GLM (General Language Model) — GLM-130B
Open, bilingual 100B-scale language model (English + Chinese) optimized for research and accessible inference
See https://github.com/THUDM/GLM-130B and the ICLR 2023 paper (arXiv:2210.02414).
Features
- 130 billion parameters; dense bidirectional architecture trained with the GLM objective
- Bilingual pre-training (≈400B tokens total: ~200B Chinese + ~200B English)
- Strong zero-shot and few-shot performance on both English and Chinese benchmarks
- INT4 quantization support enabling inference on consumer GPUs (e.g., 4×RTX 3090)
- Optimized inference through SAT / FasterTransformer backends for large-GPU setups
- Released weights, training scripts, and evaluation code for reproducibility (research-only license)
Superpowers
GLM-130B was designed to democratize access to a 100B-scale model with research-friendly releases and pragmatic engineering choices. It combines strong bilingual understanding with engineering optimizations (quantization, multi-backend inference) so researchers can run or reproduce large-model experiments without requiring hyperscaler-only infrastructure. Key benefits:
- Competitive performance vs contemporaries (GPT-3/OPT/BLOOM) on language benchmarks, with particularly strong Chinese performance
- Practical deployability: INT4 quantization and careful sharding allow running inference on far cheaper GPU clusters than many other 100B models
- Open tooling: training logs, scripts, and packaging helpers are provided to help others reproduce evaluations and adapt the model for research tasks
Model specs (high level)
- Parameters: 130B (dense)
- Pre-training corpus: ~400B tokens (balance of English and Chinese)

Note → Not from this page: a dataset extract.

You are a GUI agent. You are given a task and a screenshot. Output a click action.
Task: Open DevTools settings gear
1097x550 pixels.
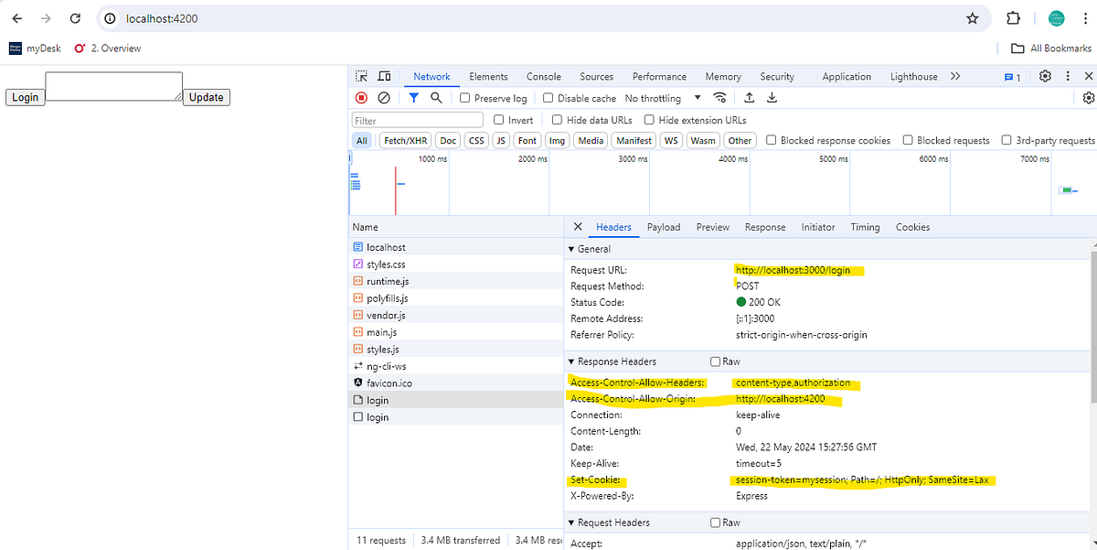pyautogui.click(x=1045, y=76)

- Objective / architecture: GLM pretraining objective (generalized language modeling), supports autoregressive and infilling usages in the GLM family
- Checkpoint format: sharded weights (multiple tar shards); repo includes scripts to repackage for different GPU counts
Training & data
- Large bilingual dataset with explicit balancing between English and Chinese sources
- Training challenges documented in the paper: loss spikes, divergence, and stability concerns — authors share engineering mitigations
- Trained at-scale with attention to cross-platform compatibility (NVIDIA, Hygon DCU, Ascend, Sunway)
Quantization & hardware
- INT4 quantization techniques demonstrated with negligible performance loss for many tasks
- Reference hardware for inference:
- Large setup: single A100 (40G × 8) or V100 (32G × 8) server for standard (FP16) inference
- Consumer-friendly with quantization: 4×RTX 3090 (24G) or 8×RTX 2080 Ti (11G)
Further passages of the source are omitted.